ConsuelaHammock · 21/11/2024 18:45

This is completely unfair and I wouldn’t accept it. Christmas isn’t just for those with children, what about those with aging parents? Please complain to your manager and if they don’t help go higher ?

Or what about those who just enjoy Christmas? We don't need the excuse of young children OR aging parents OR distance to want the day off.

CalliopePlantain · 21/11/2024 20:42

BettyBardMacDonald · 21/11/2024 20:28

I think this is ridiculous. People have the other 364 days of the year to source Christmas Day childcare, be that a professional nanny, neighbour, uni student, person of another faith who doesn't mind working Christmas, or whatever. Claiming that they can't find childcare is bullshit. They just don't want to.

Luckily the law doesn’t agree with you. Parents/carers are actually protected under the equalities act and can’t be discriminated against because of caring commitments.

EsmeSusanOgg · 21/11/2024 20:50

Escalate. Tuesday is your non-working day. You will work either Boxing day or Christmas day (as per the Christmas guidelines) but not both.

It is not for her to decide the rules do not apply to you for her convenience. It sounds like she has not really set up a proper rule for holiday schedules and is hoping you'll fall in line so she can be the good guy for other staff.

BTW, I do have young children and am on call on Christmas Day (9am to 9am Boxing Day). My turn. Though on call is not the same as doing a full shift.

EsmeSusanOgg · 21/11/2024 20:53

On a wider point, I do wonder how some industries plan this. Childcare at Christmas is near impossible, if you have a single parent with young children they are going to need the time off as part of caring responsibilities. You cannot leave a 5 or 6 year old home alone.

Parker231 · 21/11/2024 20:54

EsmeSusanOgg · 21/11/2024 20:53

On a wider point, I do wonder how some industries plan this. Childcare at Christmas is near impossible, if you have a single parent with young children they are going to need the time off as part of caring responsibilities. You cannot leave a 5 or 6 year old home alone.

Something for people to think about when taking the job?

EsmeSusanOgg · 21/11/2024 20:56

Parker231 · 21/11/2024 20:54

Something for people to think about when taking the job?

Perhaps - but there are obvious 24/7 industries where we want as many good people as possible (anything medical for example!) I think this likely just flags that some key industries are massively understaffed.

AmberAnt · 21/11/2024 20:58

slashlover · 21/11/2024 18:17

The baby is not going to know or care.

Or if you want to imagine things @JudesBiggestFan - imagine your husband of forty years died two months ago and you’re spending Christmas Day on your own with no support because your only child is working.

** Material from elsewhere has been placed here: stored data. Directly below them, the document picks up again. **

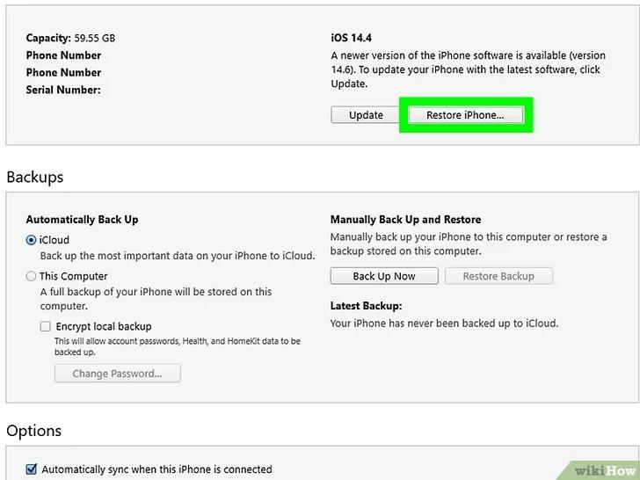The width and height of the screenshot is (640, 480).
Task: Click the Restore iPhone... button
Action: click(465, 115)
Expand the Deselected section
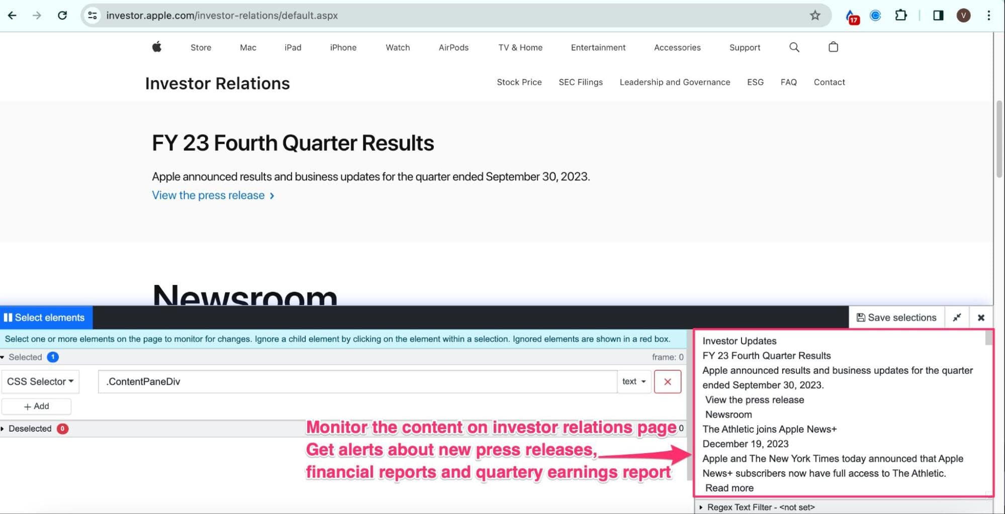The height and width of the screenshot is (514, 1005). 29,429
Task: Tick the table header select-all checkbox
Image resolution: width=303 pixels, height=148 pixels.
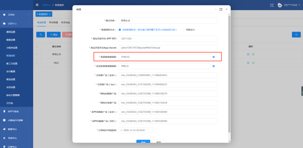Action: (x=37, y=47)
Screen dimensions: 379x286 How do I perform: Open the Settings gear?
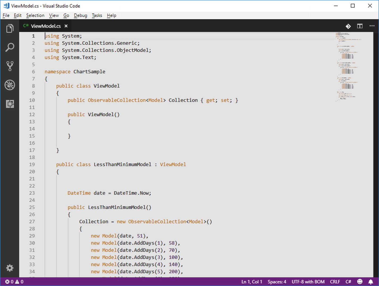point(10,268)
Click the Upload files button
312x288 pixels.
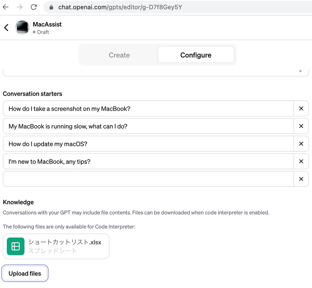[25, 274]
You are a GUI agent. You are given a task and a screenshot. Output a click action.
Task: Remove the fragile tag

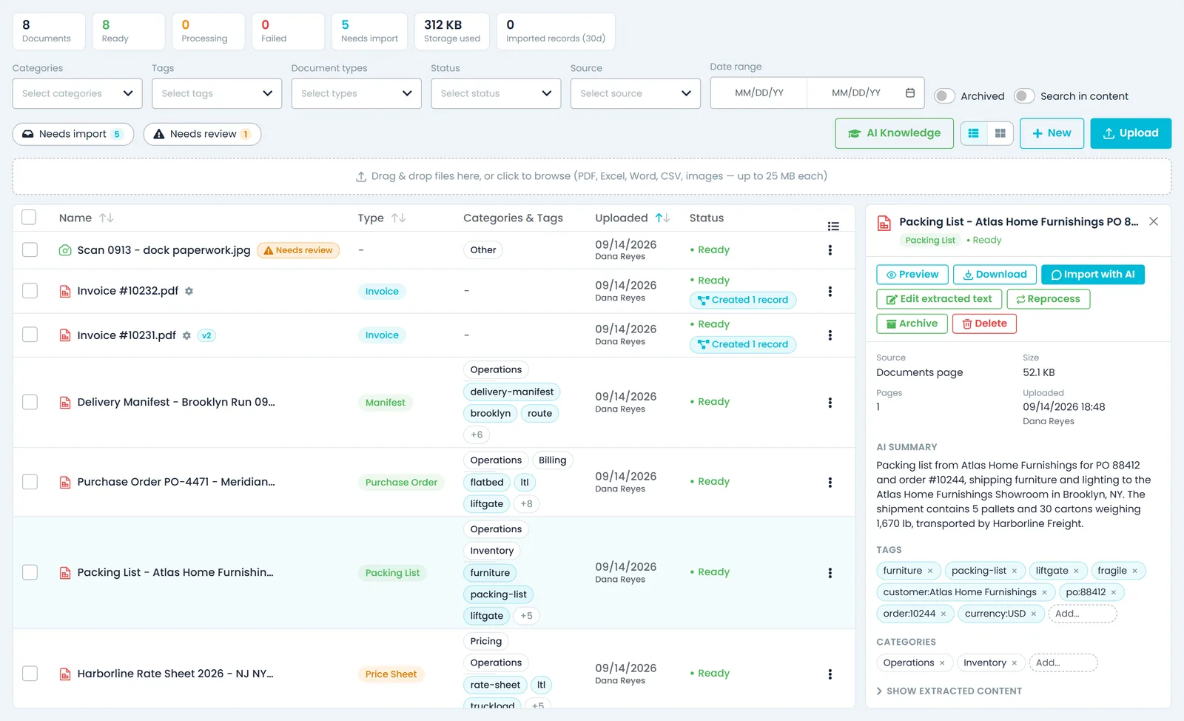click(x=1134, y=571)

Imagine that this is the one day of the year your extended family, nieces, nephews, grandparents, parents get together - and you’re the only member of the family who won’t be there to share it with them because you happen not to have children.

Imagine that you and your partner have just moved to a new country where you know no one and they spend Christmas alone as you’re working.

Nothing is ideal, and it would be lovely for everyone to have what they want on Christmas Day - but we need emergency services etc so taking turns is fair.

BettyBardMacDonald · 21/11/2024 21:00

CalliopePlantain · 21/11/2024 20:42

Luckily the law doesn’t agree with you. Parents/carers are actually protected under the equalities act and can’t be discriminated against because of caring commitments.

Be that as it may, people who claim they "can't find childcare" are being extremely disingenuous. If they were sufficiently motivated, they'd do so. But it's easier to stick it to everyone else and take the day off. I hope they don't think they are fooling anyone.

BettyBardMacDonald · 21/11/2024 21:01

EsmeSusanOgg · 21/11/2024 20:56

Perhaps - but there are obvious 24/7 industries where we want as many good people as possible (anything medical for example!) I think this likely just flags that some key industries are massively understaffed.

What good are they if they aren't available in crunch times?